Division III Success

Earning a bachelor’s degree from The College of New Jersey is a major accomplishment for me. Succeeding academically at one of the country’s highly selective schools was a challenge that I was able to overcome. I achieved multiple Deans List honors while competing in a competitive Division III athletic conference. This academic accomplishment helps validate one of the many benefits of a DIII student athlete experience.

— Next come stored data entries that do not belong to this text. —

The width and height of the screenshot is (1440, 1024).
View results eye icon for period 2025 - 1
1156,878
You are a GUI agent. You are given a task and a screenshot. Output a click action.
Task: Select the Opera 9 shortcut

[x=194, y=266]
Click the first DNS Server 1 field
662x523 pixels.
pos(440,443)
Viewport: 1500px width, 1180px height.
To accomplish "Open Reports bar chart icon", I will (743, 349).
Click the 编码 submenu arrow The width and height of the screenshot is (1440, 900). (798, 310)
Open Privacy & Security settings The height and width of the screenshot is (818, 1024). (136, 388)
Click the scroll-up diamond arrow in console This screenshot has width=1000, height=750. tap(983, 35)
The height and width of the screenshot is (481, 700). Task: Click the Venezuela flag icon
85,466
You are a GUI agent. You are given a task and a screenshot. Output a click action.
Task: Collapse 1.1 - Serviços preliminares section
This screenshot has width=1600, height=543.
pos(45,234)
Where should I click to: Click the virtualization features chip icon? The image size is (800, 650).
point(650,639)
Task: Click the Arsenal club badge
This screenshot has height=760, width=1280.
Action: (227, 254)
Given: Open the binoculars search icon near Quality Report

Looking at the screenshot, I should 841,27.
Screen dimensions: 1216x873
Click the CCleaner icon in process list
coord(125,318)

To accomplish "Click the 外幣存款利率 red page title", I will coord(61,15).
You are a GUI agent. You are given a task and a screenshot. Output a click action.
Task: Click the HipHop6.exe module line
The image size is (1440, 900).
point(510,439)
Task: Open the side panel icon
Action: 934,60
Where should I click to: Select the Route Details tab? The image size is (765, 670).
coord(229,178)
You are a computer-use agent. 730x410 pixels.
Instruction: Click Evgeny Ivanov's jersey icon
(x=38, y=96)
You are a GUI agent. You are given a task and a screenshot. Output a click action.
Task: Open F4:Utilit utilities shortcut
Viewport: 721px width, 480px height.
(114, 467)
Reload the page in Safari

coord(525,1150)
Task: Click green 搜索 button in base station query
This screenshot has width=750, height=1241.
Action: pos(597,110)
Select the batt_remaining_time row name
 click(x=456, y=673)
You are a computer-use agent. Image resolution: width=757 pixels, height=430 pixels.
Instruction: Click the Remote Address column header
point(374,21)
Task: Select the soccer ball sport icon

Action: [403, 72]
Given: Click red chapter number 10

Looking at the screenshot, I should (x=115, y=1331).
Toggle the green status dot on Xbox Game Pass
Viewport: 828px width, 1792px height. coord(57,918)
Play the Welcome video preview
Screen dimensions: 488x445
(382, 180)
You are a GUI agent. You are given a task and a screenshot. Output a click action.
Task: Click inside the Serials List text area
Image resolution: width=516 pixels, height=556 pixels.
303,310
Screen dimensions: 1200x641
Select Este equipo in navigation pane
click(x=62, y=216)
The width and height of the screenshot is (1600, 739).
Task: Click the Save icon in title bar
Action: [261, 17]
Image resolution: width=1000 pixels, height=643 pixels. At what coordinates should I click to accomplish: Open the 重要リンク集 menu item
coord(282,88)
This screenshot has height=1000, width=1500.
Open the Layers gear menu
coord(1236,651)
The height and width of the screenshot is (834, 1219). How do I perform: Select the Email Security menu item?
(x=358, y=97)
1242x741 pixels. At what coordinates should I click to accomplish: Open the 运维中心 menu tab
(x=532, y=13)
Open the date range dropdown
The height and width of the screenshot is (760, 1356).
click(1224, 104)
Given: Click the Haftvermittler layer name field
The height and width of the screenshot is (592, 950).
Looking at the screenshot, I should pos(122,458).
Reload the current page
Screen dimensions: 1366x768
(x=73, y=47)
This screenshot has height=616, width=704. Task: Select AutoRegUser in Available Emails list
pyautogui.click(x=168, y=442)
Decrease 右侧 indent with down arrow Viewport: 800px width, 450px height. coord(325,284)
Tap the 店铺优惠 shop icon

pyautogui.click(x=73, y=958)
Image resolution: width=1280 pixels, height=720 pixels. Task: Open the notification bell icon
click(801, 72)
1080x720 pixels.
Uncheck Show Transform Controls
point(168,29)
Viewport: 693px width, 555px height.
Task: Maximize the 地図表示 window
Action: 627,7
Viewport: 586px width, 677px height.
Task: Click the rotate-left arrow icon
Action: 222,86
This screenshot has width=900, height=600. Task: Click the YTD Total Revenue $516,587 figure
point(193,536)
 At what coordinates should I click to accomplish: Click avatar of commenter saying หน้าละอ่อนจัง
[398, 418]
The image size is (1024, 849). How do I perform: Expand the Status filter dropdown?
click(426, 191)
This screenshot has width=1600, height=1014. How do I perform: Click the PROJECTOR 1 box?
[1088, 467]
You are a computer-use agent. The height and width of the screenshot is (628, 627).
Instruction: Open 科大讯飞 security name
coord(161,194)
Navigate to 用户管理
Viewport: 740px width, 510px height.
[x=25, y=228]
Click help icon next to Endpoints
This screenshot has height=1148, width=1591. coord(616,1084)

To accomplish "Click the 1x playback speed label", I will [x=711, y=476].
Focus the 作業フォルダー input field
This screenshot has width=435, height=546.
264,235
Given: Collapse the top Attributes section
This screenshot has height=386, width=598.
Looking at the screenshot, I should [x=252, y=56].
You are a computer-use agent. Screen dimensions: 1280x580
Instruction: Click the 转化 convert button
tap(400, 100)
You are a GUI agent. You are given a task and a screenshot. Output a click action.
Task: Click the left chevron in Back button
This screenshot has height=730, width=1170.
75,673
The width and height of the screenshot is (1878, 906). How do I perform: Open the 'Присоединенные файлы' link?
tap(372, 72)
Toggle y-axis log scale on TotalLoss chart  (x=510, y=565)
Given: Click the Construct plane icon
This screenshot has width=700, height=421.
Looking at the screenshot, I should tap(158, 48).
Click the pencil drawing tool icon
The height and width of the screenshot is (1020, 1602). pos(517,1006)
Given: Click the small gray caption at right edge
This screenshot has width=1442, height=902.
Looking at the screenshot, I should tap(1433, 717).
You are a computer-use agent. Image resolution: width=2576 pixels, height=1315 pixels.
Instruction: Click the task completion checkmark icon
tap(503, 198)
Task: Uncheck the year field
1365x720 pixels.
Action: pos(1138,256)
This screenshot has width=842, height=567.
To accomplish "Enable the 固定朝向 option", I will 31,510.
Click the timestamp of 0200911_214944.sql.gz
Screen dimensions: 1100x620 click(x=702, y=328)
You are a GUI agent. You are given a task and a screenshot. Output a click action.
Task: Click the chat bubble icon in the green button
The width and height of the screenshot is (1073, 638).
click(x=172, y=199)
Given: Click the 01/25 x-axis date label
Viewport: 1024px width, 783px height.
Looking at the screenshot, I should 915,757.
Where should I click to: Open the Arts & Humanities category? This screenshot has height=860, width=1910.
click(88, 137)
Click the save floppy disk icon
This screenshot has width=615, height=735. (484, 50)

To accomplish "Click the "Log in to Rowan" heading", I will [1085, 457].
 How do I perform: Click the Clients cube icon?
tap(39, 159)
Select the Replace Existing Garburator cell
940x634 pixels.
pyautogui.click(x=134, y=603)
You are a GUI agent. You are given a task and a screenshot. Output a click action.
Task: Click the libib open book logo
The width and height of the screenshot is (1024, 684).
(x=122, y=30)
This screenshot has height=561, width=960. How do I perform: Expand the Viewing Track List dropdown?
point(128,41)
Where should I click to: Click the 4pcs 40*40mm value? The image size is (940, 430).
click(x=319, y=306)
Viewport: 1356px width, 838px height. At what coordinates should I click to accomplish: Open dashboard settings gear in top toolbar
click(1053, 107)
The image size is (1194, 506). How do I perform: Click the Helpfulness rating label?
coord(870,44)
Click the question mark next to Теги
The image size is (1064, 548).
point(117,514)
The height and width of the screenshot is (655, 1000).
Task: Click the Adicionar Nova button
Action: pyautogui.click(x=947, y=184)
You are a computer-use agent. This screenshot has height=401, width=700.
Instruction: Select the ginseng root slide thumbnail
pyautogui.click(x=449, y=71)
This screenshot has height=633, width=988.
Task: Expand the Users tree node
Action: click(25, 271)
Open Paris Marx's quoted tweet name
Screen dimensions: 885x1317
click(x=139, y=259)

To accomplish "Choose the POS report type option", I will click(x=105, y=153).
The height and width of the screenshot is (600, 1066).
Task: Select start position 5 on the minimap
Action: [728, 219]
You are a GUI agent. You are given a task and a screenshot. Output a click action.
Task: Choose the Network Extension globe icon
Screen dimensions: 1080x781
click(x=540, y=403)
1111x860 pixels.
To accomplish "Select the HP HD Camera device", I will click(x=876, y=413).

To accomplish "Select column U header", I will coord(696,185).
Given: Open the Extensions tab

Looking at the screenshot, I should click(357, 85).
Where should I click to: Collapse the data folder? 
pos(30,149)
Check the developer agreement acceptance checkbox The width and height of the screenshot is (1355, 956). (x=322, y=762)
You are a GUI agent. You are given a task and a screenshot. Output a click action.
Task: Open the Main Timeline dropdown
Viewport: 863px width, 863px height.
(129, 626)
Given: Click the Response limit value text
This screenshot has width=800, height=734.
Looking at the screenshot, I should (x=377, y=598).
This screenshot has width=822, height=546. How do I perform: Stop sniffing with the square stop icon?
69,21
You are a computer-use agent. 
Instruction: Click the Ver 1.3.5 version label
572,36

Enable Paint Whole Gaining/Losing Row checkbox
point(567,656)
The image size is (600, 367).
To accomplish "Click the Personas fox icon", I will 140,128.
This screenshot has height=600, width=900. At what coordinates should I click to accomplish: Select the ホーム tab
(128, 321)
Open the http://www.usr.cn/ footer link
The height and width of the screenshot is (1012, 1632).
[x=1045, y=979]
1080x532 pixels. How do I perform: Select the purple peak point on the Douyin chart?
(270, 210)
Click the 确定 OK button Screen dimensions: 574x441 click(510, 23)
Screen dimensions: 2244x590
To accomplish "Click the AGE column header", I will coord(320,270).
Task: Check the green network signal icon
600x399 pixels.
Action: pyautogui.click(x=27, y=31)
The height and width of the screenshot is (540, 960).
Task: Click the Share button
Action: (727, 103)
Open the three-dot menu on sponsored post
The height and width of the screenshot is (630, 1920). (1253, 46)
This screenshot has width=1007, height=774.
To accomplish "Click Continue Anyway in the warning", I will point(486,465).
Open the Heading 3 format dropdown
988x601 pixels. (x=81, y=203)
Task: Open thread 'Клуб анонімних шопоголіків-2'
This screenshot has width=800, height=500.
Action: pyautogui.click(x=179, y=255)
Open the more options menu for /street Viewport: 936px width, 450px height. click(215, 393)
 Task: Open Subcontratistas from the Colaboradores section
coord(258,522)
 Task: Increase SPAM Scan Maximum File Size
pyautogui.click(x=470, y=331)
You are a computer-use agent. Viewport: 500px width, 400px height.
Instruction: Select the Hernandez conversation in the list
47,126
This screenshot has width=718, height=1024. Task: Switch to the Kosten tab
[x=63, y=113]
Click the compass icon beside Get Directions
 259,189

As a basketball player at TCNJ, I led my team in multiple statistical categories. I was able to accomplish being top ten in the league in points averaged, assists, free throw percentage, and three-point percentage. Division III athletic success helped me understand why I originally fell in love with the game of basketball. I became serious about basketball to be the best I could possibly be regardless of the level I was blessed to compete at.

Greater than the Game

As a middle school teacher, I realize that the adolescent years are where students are most impressionable. Teenagers are constantly trying new things in search of who they truly are. If a person is good at a sport, then their identity seems to become wrapped in their ability to be an amazing athlete. They begin to become labeled and nicknamed as the guy with the killer crossover or the girl with unbelievable three-point range. As adults, we should be careful on how we approach the concept of “D1” at an early age. Although sports can be extremely rewarding, it can also lead to low self-esteem, depression, and a feeling of lost identity if dreams and goals are not met. I believe that parents, coaches, and teachers should push athletes to reach Division I status if that is the athlete’s aspiration. The benefits of Division II and Division III athletics should be emphasized as well. When an athlete’s playing days come to an end or if they do not become a Division I player, my hope is that they will know that their identity is not tied to their athletic ability.

Confidence, leadership, and resilience are a few skills learned from competing in sports. These transferable skills can contribute to a successful career as a Professor, Doctor, Coach, General Manager and many other professions. As educators, coaches, and parents it is important to help young athletes reach their dreams athletically at any level. However, it is vital to guide young athletes in reaching their full academic potential.

Now, when a student says to me, “Mr. Smalls, can you help me work on my game?” I help them become the best they can possibly be and go as far as they can go — athletically. Most importantly, I work on their mind and the way they think about the game. It is great if an athlete is enamored with a sport. However, I believe the focus should be to help them find their purpose within the sport in addition to being a player. It would be most beneficial to guide students into being a scholar in the classroom and allow athletics to be accompanied with their academic ability. I firmly believe that as educators, coaches, and parents, our goal should be to help young men and women prosper to become greater than the game.